Using Delaware Trusts to Reduce Pennsylvania Personal Income Tax

Delaware Banker

In an earlier issue of the Delaware Banker, Mr. Nenno explained how New Jersey testators, settlors, trustees, and beneficiaries are particularly well-positioned to save New Jersey gross income tax by creating trusts in or moving them to Delaware.1 Similarly, Pennsylvanians should consider using Delaware trusts to reduce Pennsylvania personal income tax.
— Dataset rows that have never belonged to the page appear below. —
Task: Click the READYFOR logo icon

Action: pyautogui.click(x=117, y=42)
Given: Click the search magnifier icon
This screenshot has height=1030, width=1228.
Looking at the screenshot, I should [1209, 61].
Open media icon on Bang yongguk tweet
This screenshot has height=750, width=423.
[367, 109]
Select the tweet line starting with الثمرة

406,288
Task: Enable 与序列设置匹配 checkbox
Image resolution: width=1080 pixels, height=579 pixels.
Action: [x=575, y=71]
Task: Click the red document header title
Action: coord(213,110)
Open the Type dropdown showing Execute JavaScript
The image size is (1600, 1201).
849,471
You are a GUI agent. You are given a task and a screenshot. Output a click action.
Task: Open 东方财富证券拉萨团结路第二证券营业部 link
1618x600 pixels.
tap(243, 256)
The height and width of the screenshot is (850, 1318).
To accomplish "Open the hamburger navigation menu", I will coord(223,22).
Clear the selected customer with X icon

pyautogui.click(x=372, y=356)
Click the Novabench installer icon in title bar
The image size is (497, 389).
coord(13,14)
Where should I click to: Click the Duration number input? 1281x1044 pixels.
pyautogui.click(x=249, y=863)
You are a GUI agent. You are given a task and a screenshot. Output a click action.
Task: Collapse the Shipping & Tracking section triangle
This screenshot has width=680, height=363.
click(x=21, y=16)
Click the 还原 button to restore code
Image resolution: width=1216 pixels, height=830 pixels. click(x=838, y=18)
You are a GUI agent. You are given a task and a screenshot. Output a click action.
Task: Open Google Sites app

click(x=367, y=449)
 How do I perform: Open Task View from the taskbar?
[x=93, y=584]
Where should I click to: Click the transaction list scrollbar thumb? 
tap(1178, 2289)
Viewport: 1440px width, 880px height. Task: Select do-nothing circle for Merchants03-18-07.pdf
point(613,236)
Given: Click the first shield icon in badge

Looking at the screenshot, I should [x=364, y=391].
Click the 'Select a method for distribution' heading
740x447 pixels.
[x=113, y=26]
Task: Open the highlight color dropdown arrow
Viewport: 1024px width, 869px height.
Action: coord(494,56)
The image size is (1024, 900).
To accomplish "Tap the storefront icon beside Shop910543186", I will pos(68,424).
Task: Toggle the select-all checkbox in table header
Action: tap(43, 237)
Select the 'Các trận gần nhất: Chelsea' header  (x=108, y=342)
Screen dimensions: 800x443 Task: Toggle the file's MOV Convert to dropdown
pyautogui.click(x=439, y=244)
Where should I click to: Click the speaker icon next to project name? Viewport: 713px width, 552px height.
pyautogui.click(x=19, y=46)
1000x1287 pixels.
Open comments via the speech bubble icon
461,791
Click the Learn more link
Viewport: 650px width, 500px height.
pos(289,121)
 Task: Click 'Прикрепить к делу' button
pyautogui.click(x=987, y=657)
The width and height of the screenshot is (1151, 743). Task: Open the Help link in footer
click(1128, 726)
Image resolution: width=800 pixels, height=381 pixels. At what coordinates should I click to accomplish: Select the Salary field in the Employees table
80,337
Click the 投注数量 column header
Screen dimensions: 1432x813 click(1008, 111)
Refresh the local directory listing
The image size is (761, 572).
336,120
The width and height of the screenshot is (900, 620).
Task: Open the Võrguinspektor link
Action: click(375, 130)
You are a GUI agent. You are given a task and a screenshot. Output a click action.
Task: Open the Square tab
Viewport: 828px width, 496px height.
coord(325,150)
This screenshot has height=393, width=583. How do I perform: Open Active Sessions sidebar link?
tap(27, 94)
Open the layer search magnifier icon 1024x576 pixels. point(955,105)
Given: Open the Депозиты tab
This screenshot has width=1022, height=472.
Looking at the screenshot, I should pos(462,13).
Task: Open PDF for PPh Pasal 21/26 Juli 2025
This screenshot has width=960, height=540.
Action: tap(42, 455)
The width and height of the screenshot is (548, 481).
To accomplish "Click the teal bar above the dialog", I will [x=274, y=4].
This article explains why.

In this article:

  1. Current Rules
  2. Safe Harbor
  3. Case Law
  4. Establishing Trusts’ Residency Status
  5. Planning: Federal Nongrantor Trust; Pennsylvania Nongrantor Trust
  6. Planning: Federal Grantor Trust; Pennsylvania Nongrantor Trust
  7. DING Trust Option
  8. Adverse Treatment of CRTs
  9. Duty to Minimize Tax
  10. Delaware Considerations
  11. Conclusion

Current Rules

In Pennsylvania, the trustee of a Resident Trust must file a return if the trust has Pennsylvania taxable income or loss; the trustee of a Nonresident Trust must file a return if the trust has Pennsylvania-source taxable income or a Pennsylvania resident beneficiary.The Keystone State does not have federal grantor-trust rules for irrevocable trusts3 but permits trustees to take a distribution deduction.4 Starting in 2020, the Commonwealth also allows a decedent’s personal representative and the trustee of the decedent’s former revocable trust to make an I.R.C. § 645 election.5

In 2022, the Commonwealth taxed the Pennsylvania net taxable income of trustees of irrevocable trusts at 3.07%,6 and this rate is not scheduled to change.7 Pennsylvania defines “Resident Trust” as a trust that is created or funded by a Pennsylvania resident testator or settlor as follows:8

“Resident Trust” means:
(1) A trust created by the will of a decedent who at the time of his death was a resident individual; and
(2) Any trust created by, or consisting in whole or in part of property transferred to a trust by a person who at the time of such creation or transfer was a resident.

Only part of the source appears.